Foto: Saulo Cruz/MME
02 de julho de 2020 | 12:27

Órgão central de combate à corrupção é tema grave e pode concentrar poder no PGR, diz relator

brasil

Membro do Conselho Superior do MPF (Ministério Público Federal), o subprocurador-geral da República Nívio de Freitas Silva Filho diz que a proposta de criar um órgão central de combate à corrupção é radical e pode gerar uma concentração de poder nas mãos do procurador-geral da República.

Freitas é o relator do projeto que prevê a chamada Unidade Nacional de Combate à Corrupção e ao Crime Organizado (Unac), com sede em Brasília, que incorporaria os integrantes das forças-tarefas de grandes operações, inclusive as da Lava Jato.

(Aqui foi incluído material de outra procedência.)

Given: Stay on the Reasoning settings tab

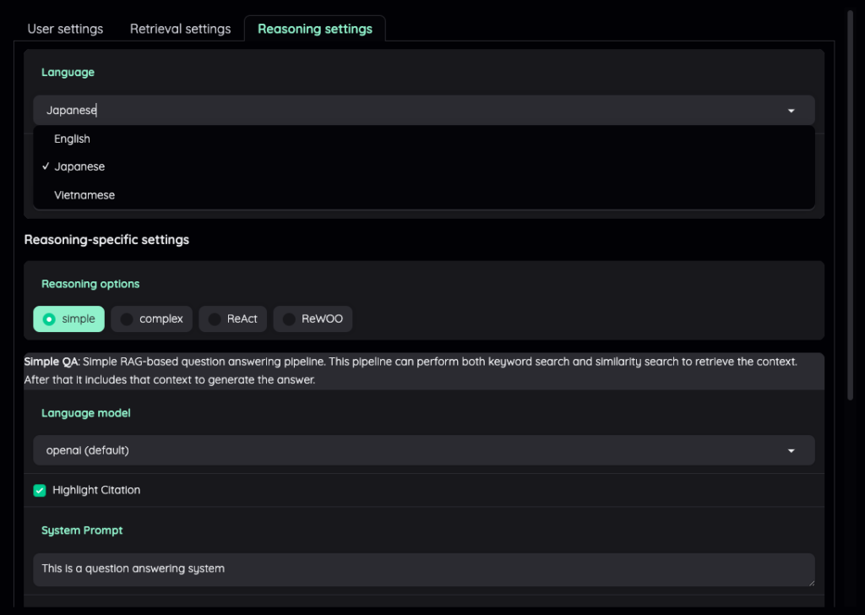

Cabe a ele elaborar um voto a ser levado para julgamento no colegiado, que decidirá se aprova ou não a ideia —o que teria de ocorrer até o mês que vem, quando se encerra seu mandato, e outro conselheiro assume. O modelo em discussão gera desconfiança de setores do MPF, que temem perda de autonomia. ​

Por ele, quando um procurador da República se deparar com uma grande investigação, terá de pedir apoio e equipe à unidade. O procurador-geral designaria os integrantes do novo órgão e escolheria seu coordenador em uma lista-tríplice.

“Tenho medo de que um núcleo como esse vire uma grande central de inteligência, que possa ser uma coisa incontrolável”, diz o relator.